Why I Moved Eidetic Off the Cloud and Onto Our Own Servers
Udi Levy, Founder
There's a version of Eidetic that would have been easier to build. I could have stayed on Vercel, spun up a managed database, and focused entirely on the application layer.
I chose not to. Here's why.
The Promise Requires the Infrastructure
Eidetic's core promise is that your data stays yours. Isolated infrastructure. Zero shared tenancy. No training on client data. Full audit trails.
I realized I couldn't fully deliver that promise on top of someone else's platform. When you use a managed service, you're trusting their isolation guarantees, their data handling policies, and their infrastructure decisions. And when a client asks "where does my data live?" — the honest answer becomes "on a platform I don't control."
That wasn't acceptable. So I built our own.

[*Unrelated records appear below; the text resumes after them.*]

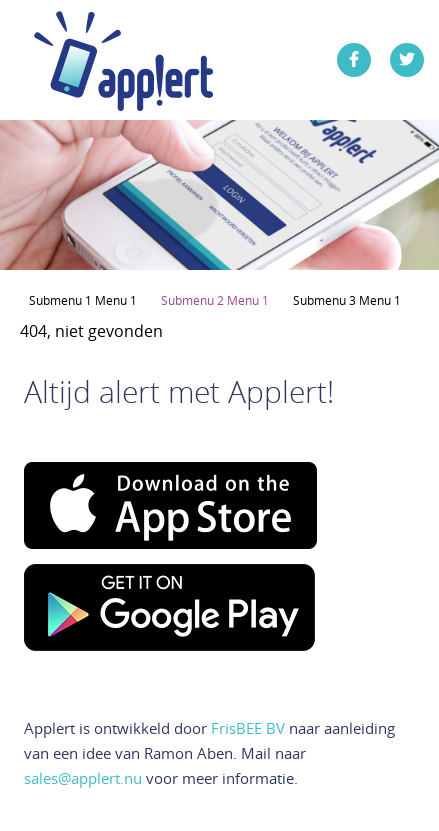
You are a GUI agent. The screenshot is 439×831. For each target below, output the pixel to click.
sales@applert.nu (83, 778)
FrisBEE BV (248, 728)
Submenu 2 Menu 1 (215, 300)
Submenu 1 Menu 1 (83, 300)
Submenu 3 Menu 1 (347, 300)
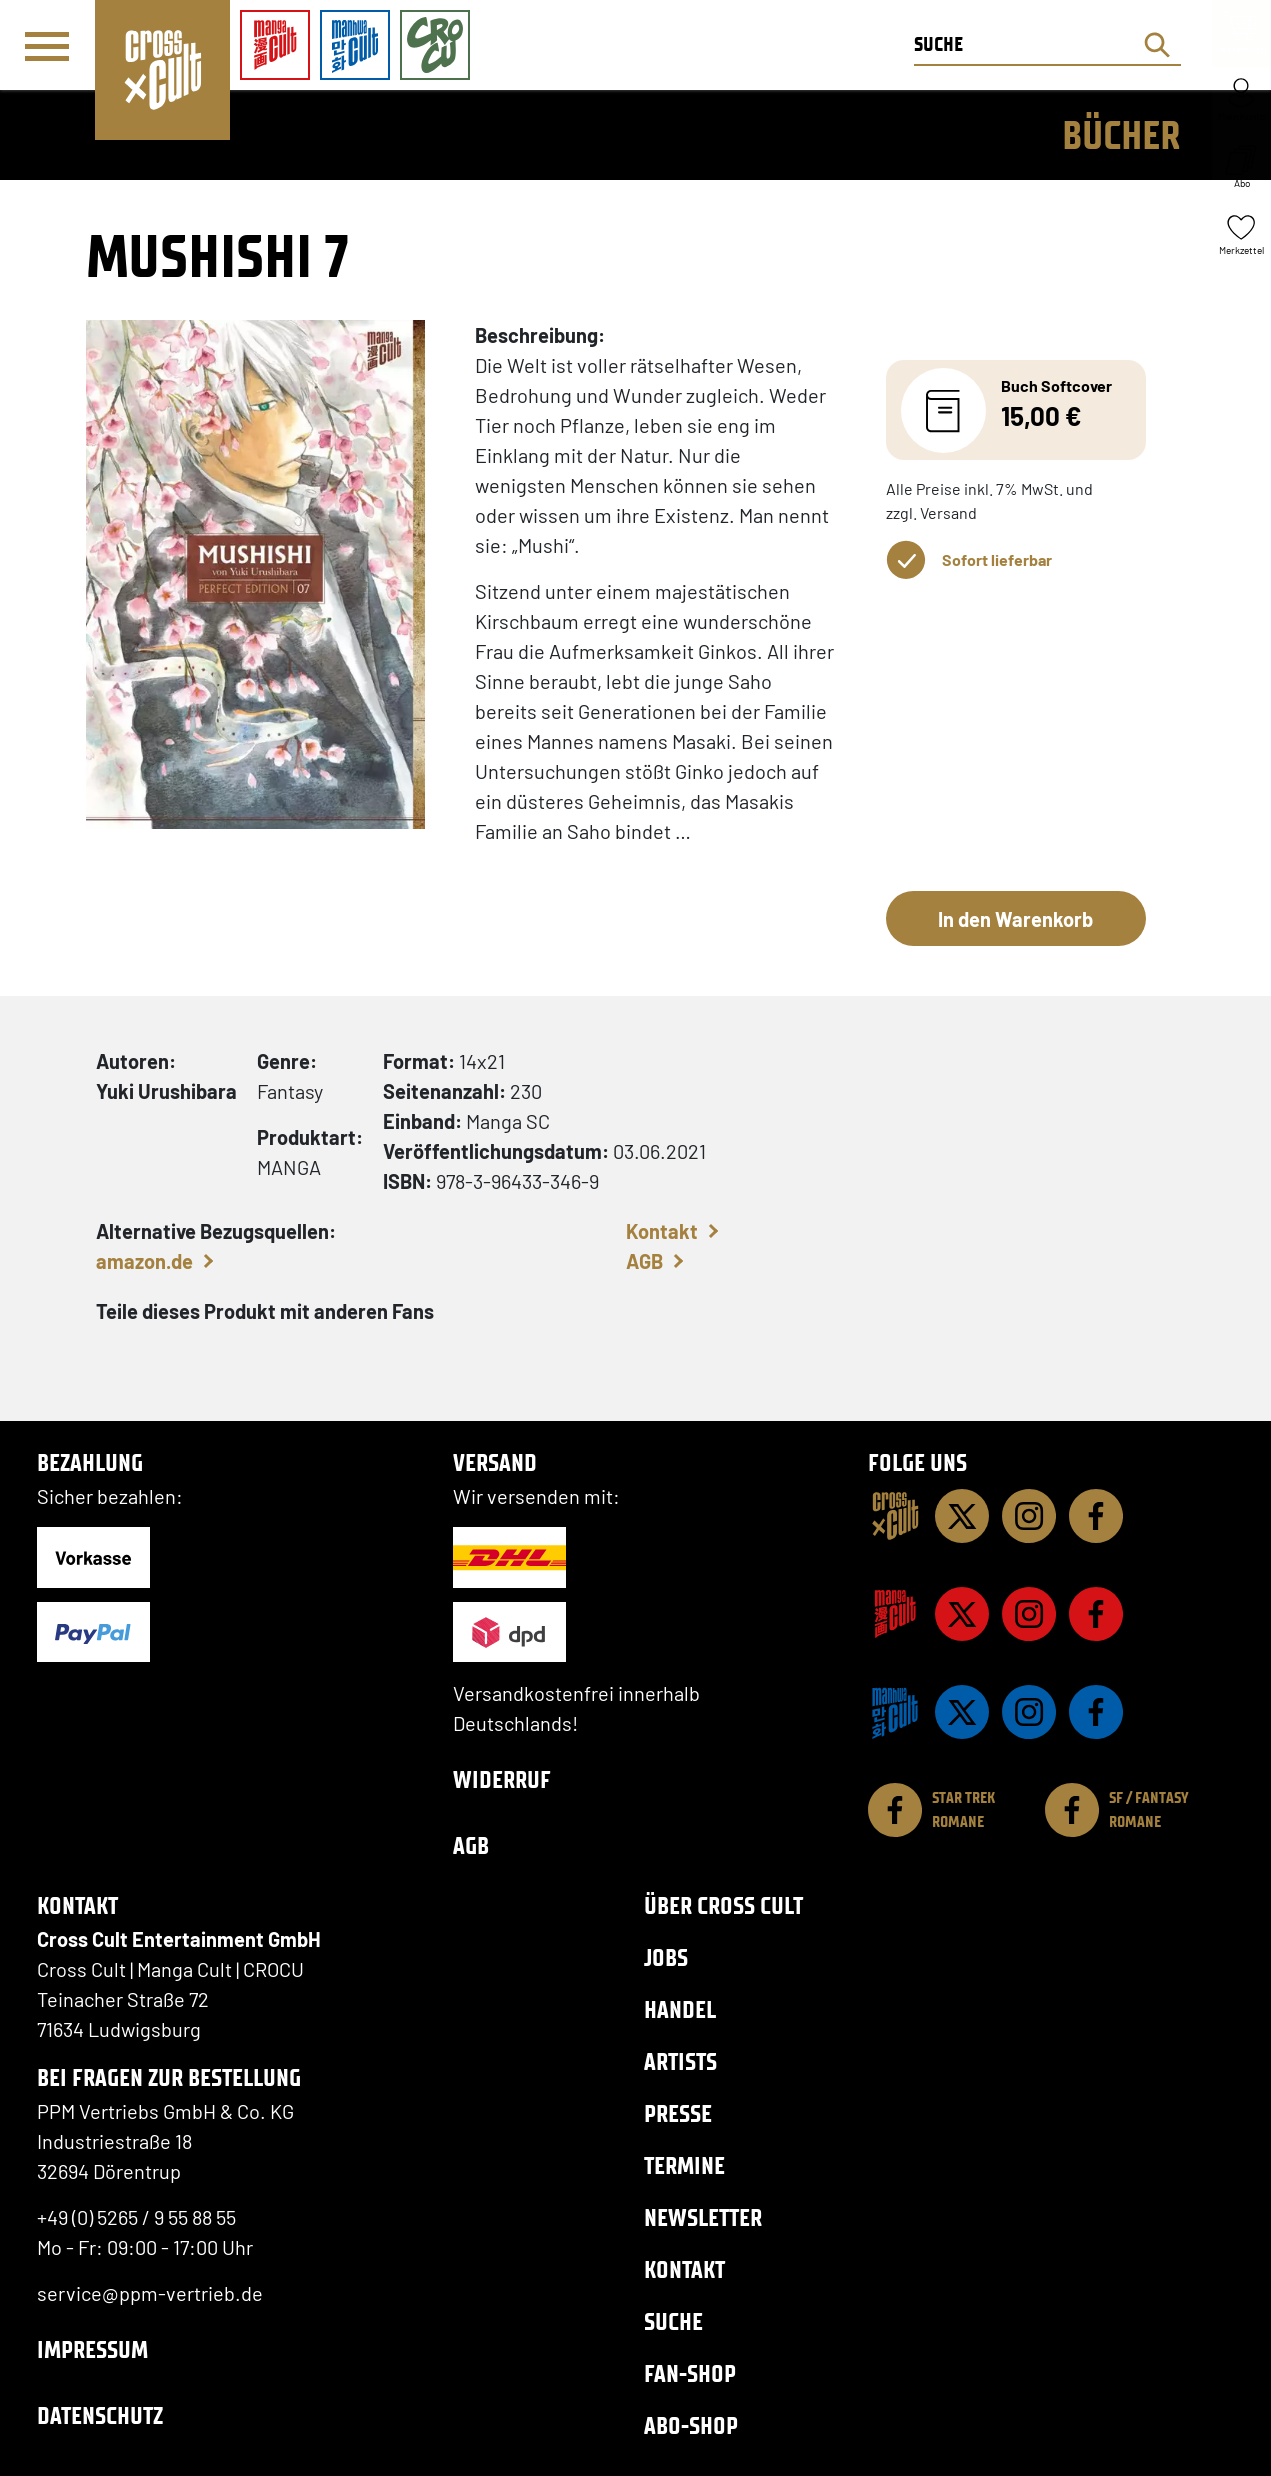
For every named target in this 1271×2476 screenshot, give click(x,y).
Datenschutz (100, 2415)
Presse (678, 2113)
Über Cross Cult (723, 1905)
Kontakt (662, 1231)
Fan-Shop (690, 2373)
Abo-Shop (691, 2425)
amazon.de (144, 1261)
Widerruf (502, 1779)
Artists (680, 2061)
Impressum (92, 2349)
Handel (680, 2009)
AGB (644, 1261)
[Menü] (47, 46)
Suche (673, 2321)
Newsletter (703, 2217)
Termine (684, 2165)
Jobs (666, 1957)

What This Means for Clients
For clients, the difference is concrete:
- True isolation — your agent runs on infrastructure I own and operate. Not a shared cluster with software-level separation. Actual dedicated resources.
- Data residency — I control where data lives geographically. When a client needs data to stay in a specific region, I can guarantee it — not rely on a platform's regional settings.
- Audit transparency — I can open up our infrastructure for security reviews because it's mine. There's no third-party platform policy limiting what I can show you.
- No vendor lock-in — our architecture doesn't depend on proprietary platform features. If I need to move a client's agent to a different region or configuration, I can do it without rebuilding anything.
The Trade-Off
Self-hosting is harder. There's no "one-click deploy." I manage our own servers, our own networking, our own SSL certificates, our own deployment pipeline. When something breaks at 3 AM, it's my problem.
That's the trade-off. And it's one I make intentionally, because the alternative — delegating infrastructure control to a platform that doesn't share our security commitments — would undermine the product I'm building.
Iris runs on this infrastructure too. The marketing site you're reading right now, the portal our clients use, and the agent platform itself — all self-hosted, all managed by the same deployment pipeline. I don't just sell self-hosted AI agents. I run my business on them.
What This Tells You About How We Think
Every company makes build-versus-buy decisions. Most choose the easier path, and that's often fine. But for a company whose core value proposition is data security and isolation, the infrastructure can't be someone else's afterthought.
I self-host because the promise demands it. When I tell clients their data is isolated, I mean it at every layer — application, compute, storage, and network. That only works when you control the stack.
It's more work. It's the right call.